# African Dwarf vs Clawed Frogs



## RCinAL (Nov 14, 2010)

I had some _Clawed_ Frogs 30 years ago and really enjoyed the experience. Somehow I got them confused with _Dwarf_ Frogs over the years and just acquired a couple of these smaller cousins thinking I was ready to own some more. Boy, are they ever different critters. 

My Clawed Frogs held their own in a 55 gallon community aquarium with a host of tank mates ranging from small African cichlids to catfish and larger tetras. They quickly became tame and knew who fed them. They would see me coming from across the room and swim to the top to greet me and eat from my hands. They would scrap it out with almost any fish in the tank to get their fair share of food. If food of any kind hit the water they made a bee-line to it and ate. They claimed certain rock coves and ornaments as their own and would take up residence and then defend their turf against all intruders. They were as easy as any fish to care for and were much more interesting to watch than most. They were always visible, curious, and getting into something. They had personalities and seemed intelligent. Best of all, they thrived. They were just delightful critters to have around and required no extra effort. The only drawback was they got fairly big and were rambunctious so you had to choose tank mates carefully. 
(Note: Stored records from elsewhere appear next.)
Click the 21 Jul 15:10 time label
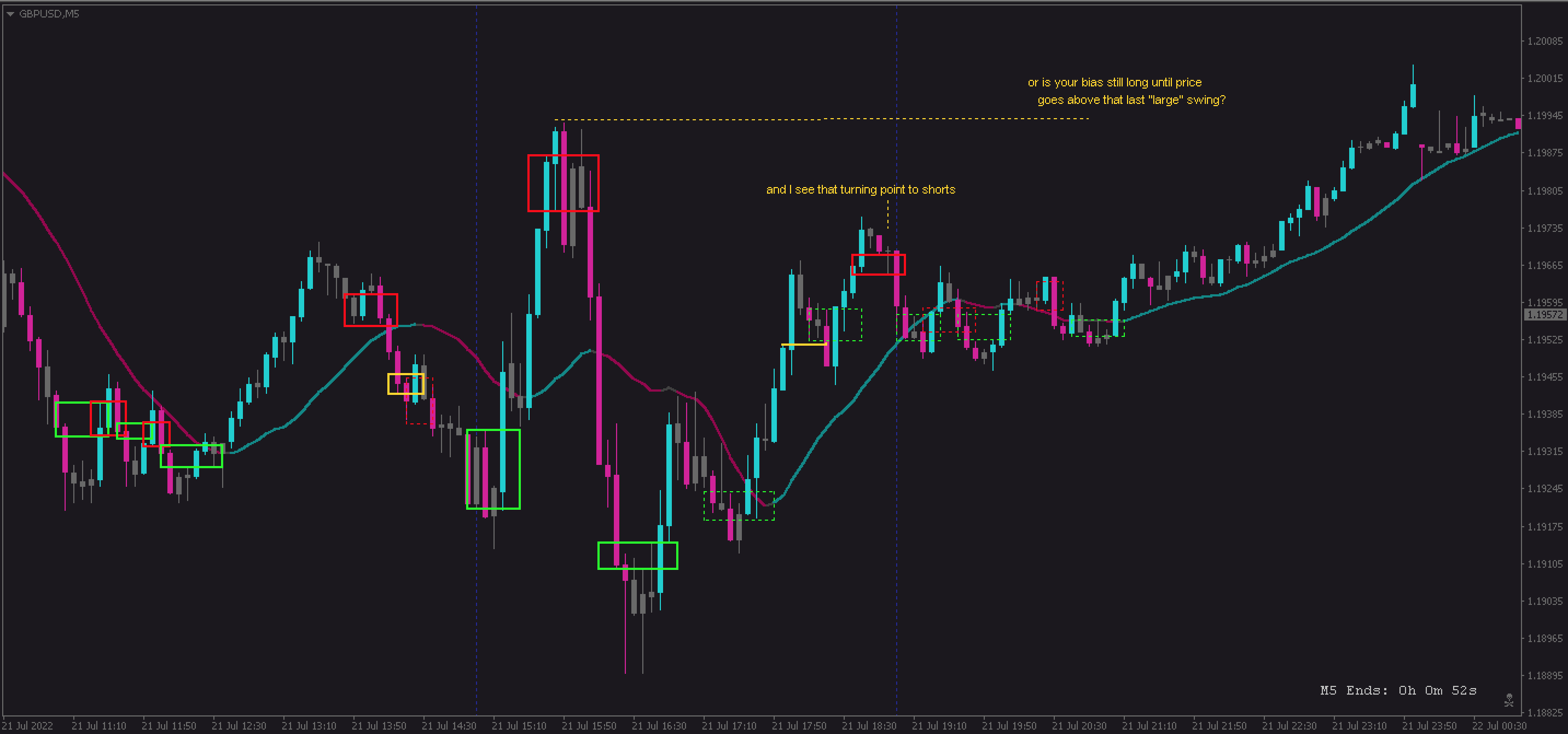This screenshot has width=1568, height=734. point(519,725)

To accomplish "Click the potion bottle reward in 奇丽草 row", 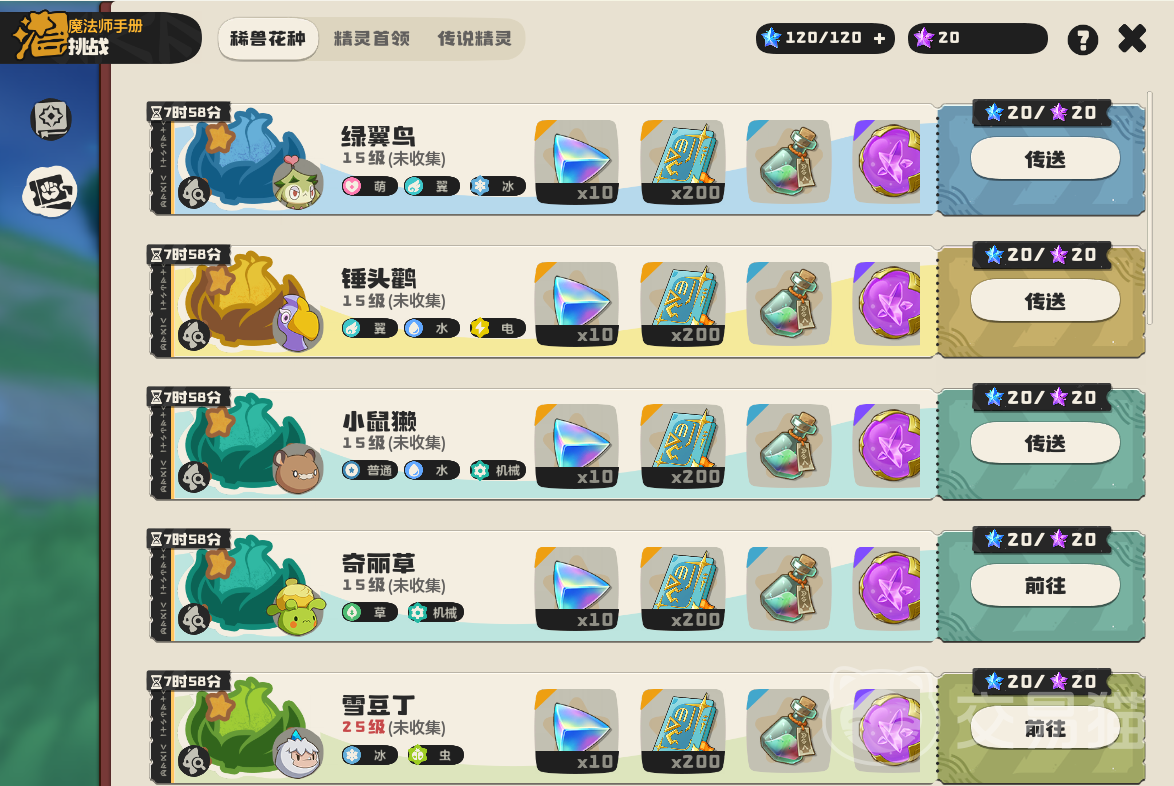I will 789,588.
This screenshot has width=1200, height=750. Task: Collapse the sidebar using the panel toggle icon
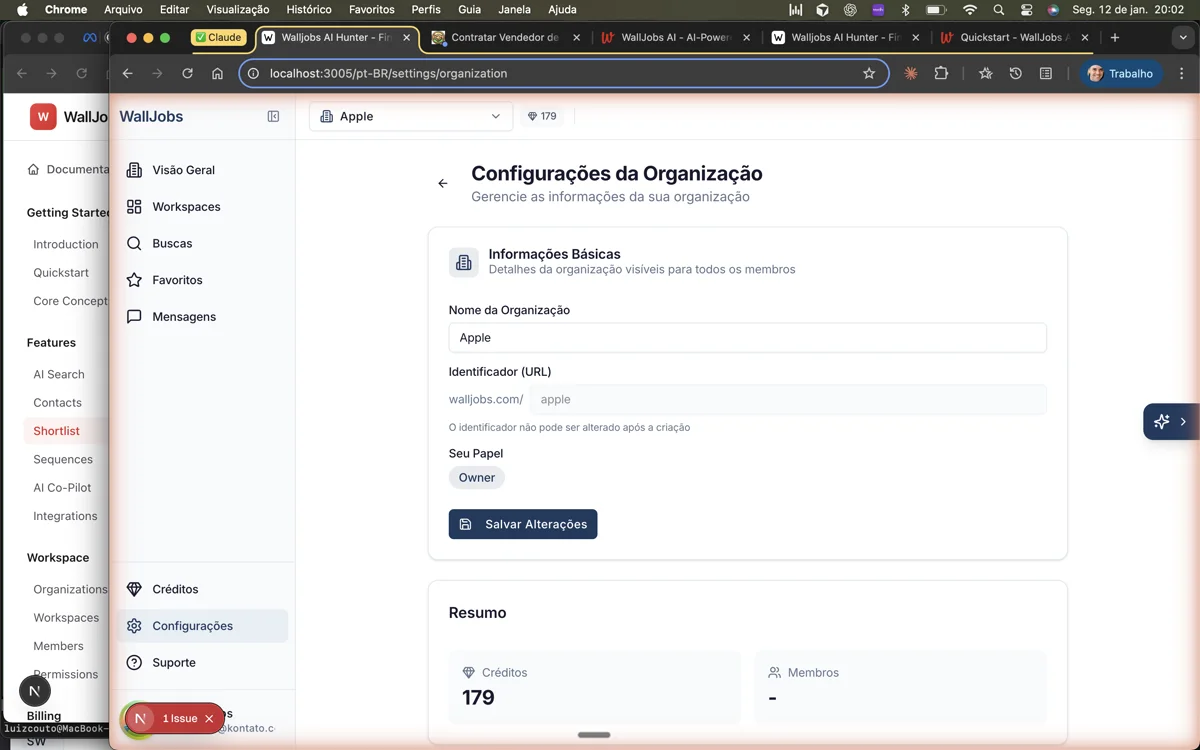[x=273, y=116]
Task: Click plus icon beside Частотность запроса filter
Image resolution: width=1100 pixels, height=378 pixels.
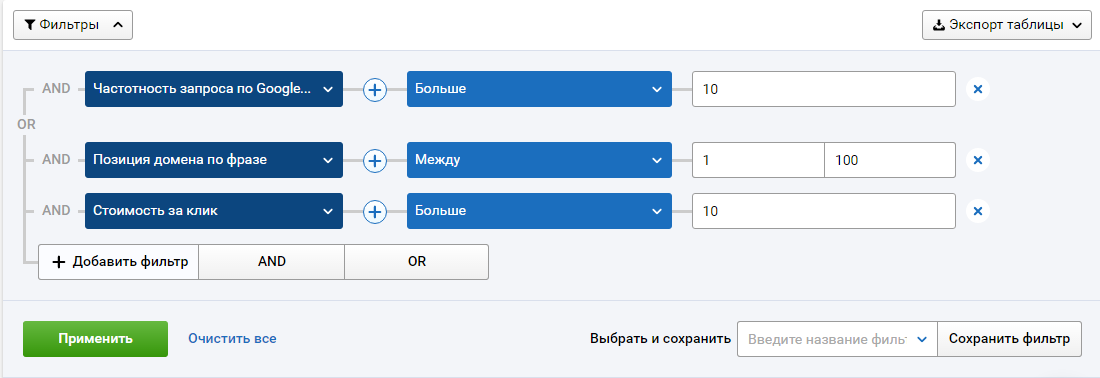Action: click(375, 89)
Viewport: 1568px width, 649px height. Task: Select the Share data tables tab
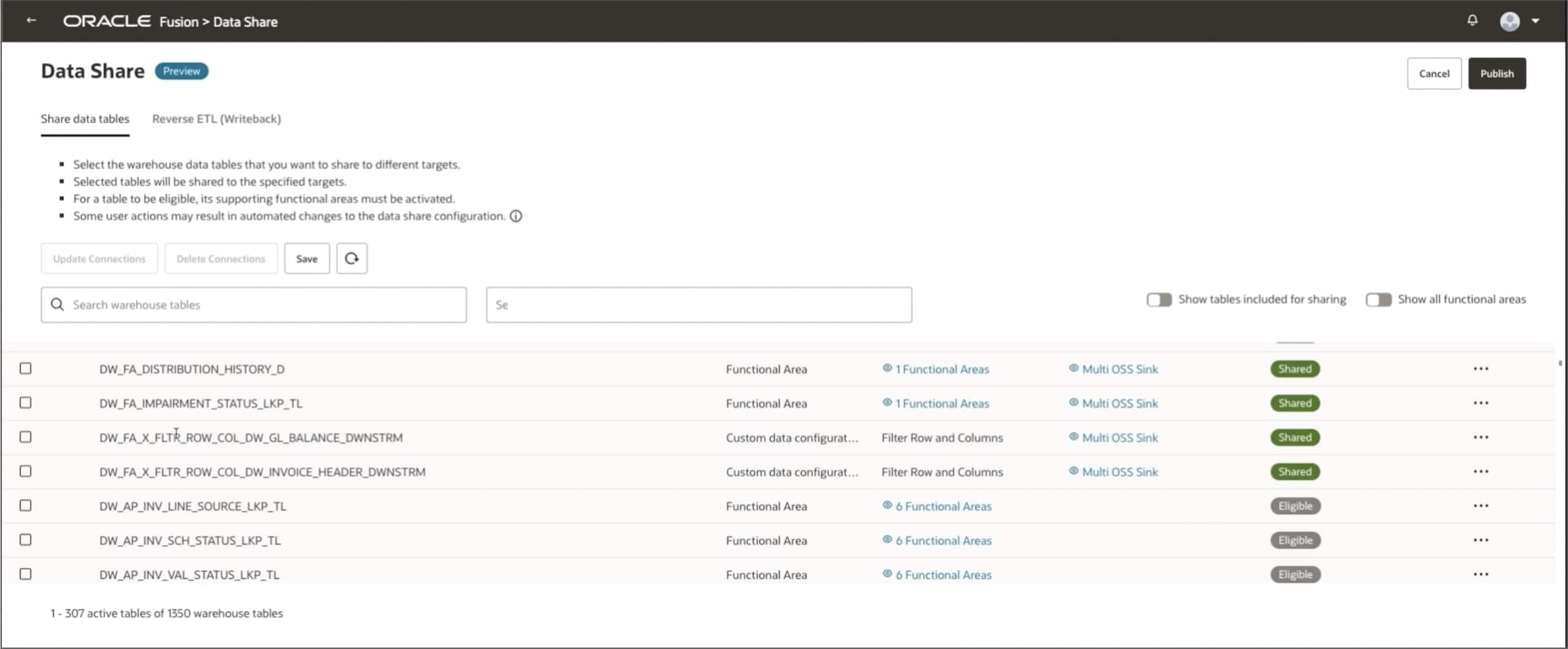(x=85, y=119)
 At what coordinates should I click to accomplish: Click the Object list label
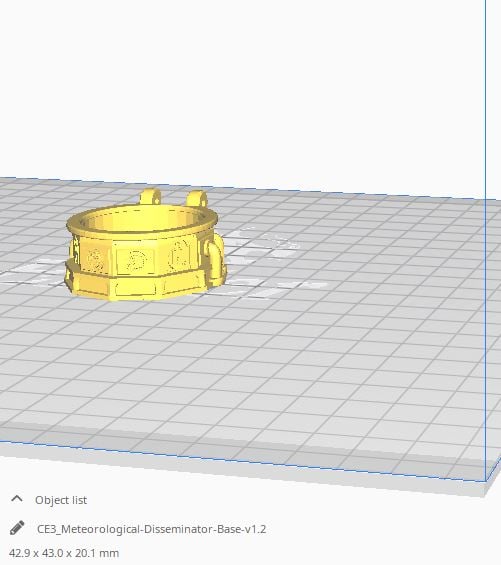pyautogui.click(x=61, y=500)
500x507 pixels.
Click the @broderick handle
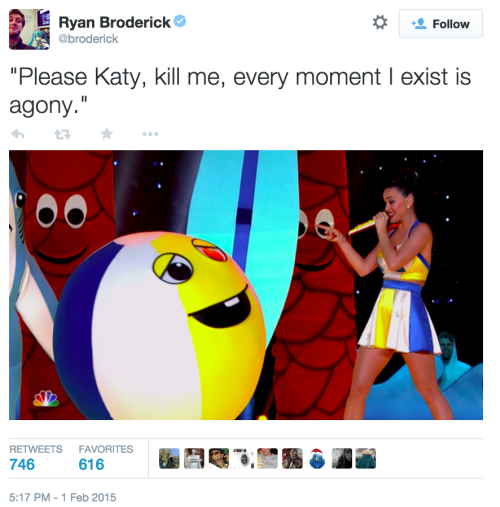[88, 39]
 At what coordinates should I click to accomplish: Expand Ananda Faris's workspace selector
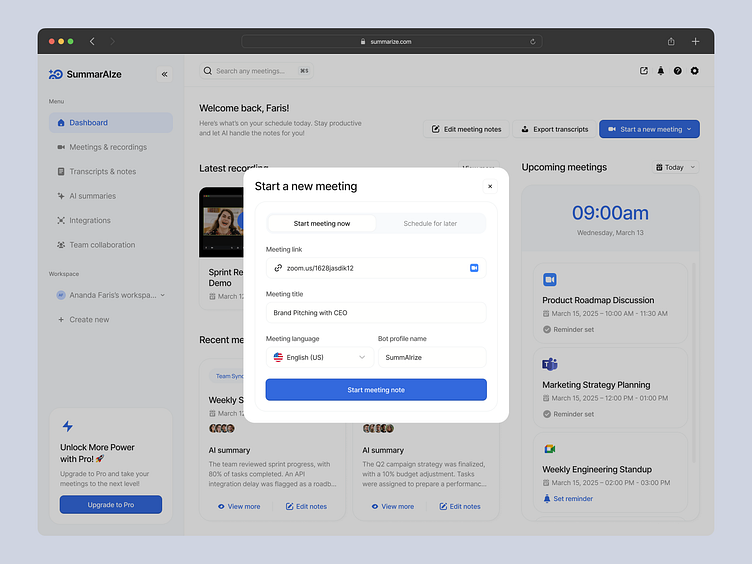click(x=111, y=295)
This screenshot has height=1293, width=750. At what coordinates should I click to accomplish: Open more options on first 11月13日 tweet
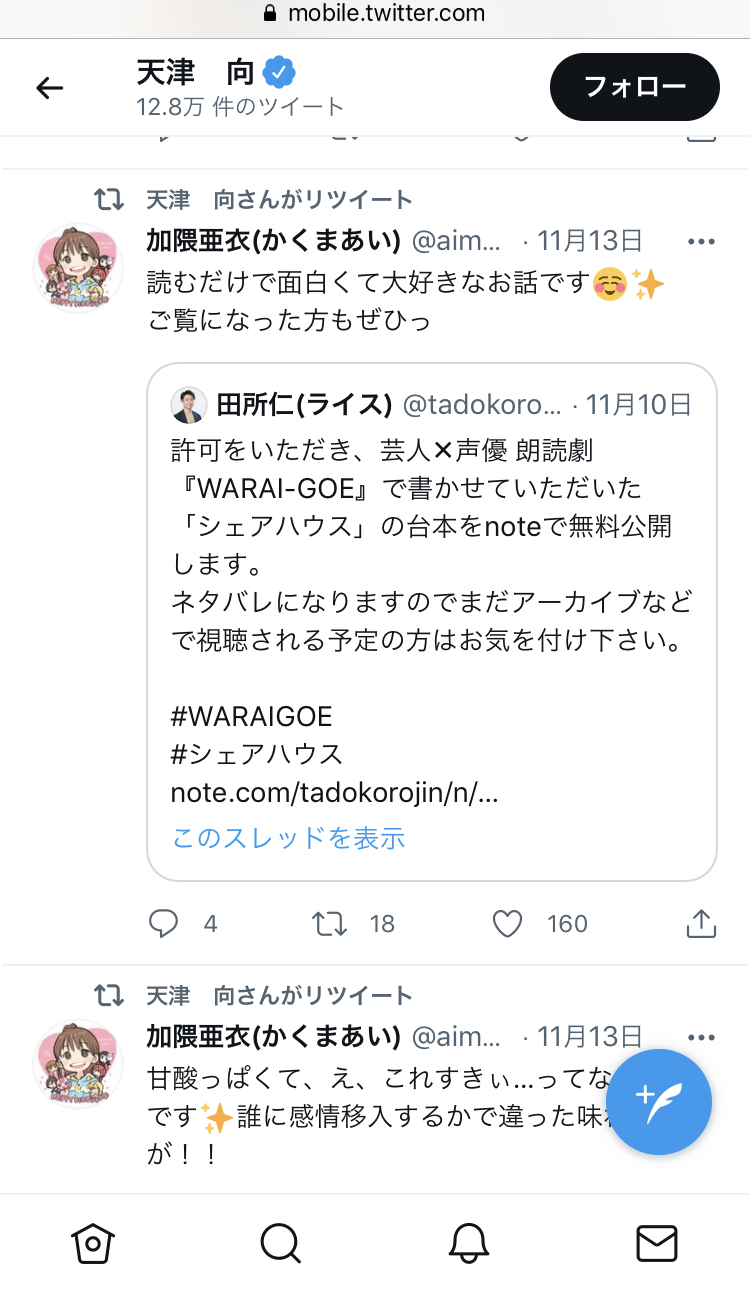coord(702,241)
These Dwarf Frogs couldn't be more different. They are tiny, defenseless, and wild as bucks. They flee at the first hint of my shadow on the tank. They stay completely hid 24-7 if they have a choice. I had to remove them from a community tank with Glofish and small Tetras on the 3rd day because I hadn't seen them once since they were released - literally - and I feared they were dead or would die. I set them up in their own small tank and tried again. At feeding time they wander aimlessly looking for food as if they are blind and have no sense of smell, if they even come out at all. A blood worm can land on their head and they will not be able to find it if their life depended on it, and it does. If you try to feed them with a pair of tweezers or something they panic and take off, sometimes slamming into things and hurting themselves. I put a Beta in the tank with them in the hopes that a calm, free-swimming tank mate would curb their timidness and fear, but it had no effect. The Beta pays them no attention and is thriving as they struggle to survive. I removed all the gravel hoping they would be able to find food easier on a bare glass bottom, but they are simply to unintelligent to do it. They just flay their arms around, usually knocking the food away in another direction. I even made a little "feeding hut" from a ceramic cave and drilled a 1" hole in the top of it. From the hole I ran a piece of 1" tubing to the surface so I could drop frozen treats through it right down onto their heads without ever disturbing them if I saw them inside it, which is rare. They will just flail around and manage to kick all the food outside where the Beta gets it or it threatens to foul the tank and has to be vacuumed out. It has been 2 weeks and I guess they are determined to starve in a 5 gallon tank with food all around them. I will keep throwing in food, giving them 30 minutes, and then vacuuming it out, but I don't have much faith. I have given them plenty of special attention and my conscience is clear.

I haven't seen clawed frogs for sale in years. Does anyone know of a good supplier?

Ralph


----------



## badxgillen (Aug 20, 2010)

*hmmm*

as far as the clawed frogs they have been outlawed in many states...so you may not be able to find them..and that is strange that your frogs are not eating.you may have goten a bad batch so to speak.usualy they will accept all sinking fairs especialy blood worms.are ther any nitrates.have you tried live foods.if live food doesnt work then maybe there is more than meets the eye...as you may have seen most people post about how cool there dwarf frogs are.sorry to hear you are not having the same experience.


----------



## RCinAL (Nov 14, 2010)

badxgillen said:


> as far as the clawed frogs they have been outlawed in many states...so you may not be able to find them..and that is strange that your frogs are not eating.you may have goten a bad batch so to speak.usualy they will accept all sinking fairs especialy blood worms.are ther any nitrates.have you tried live foods.if live food doesnt work then maybe there is more than meets the eye...as you may have seen most people post about how cool there dwarf frogs are.sorry to hear you are not having the same experience.


I have checked and clawed frogs are not illegal in my state. 

The dwarfs are trying to eat. They just can't find it for love or money. They do go into "feeding mode", but just wander around aimlessly biting at nothing as the food putrefies around them. It is an exercise in frustration trying to get enough food inside them to keep them alive. For every piece they happen to find you must drop in a hundred. If you drop only one or 2 pieces in they will go crazy looking, but just can't "home-in" on it. Like I said, it is like they are blind, can't smell, and are mindless, but I know this is not true because they see me and panic. I have never fed live foods and am not really equipped for it. I am feeding frozen, like I have successfully for 38 years. 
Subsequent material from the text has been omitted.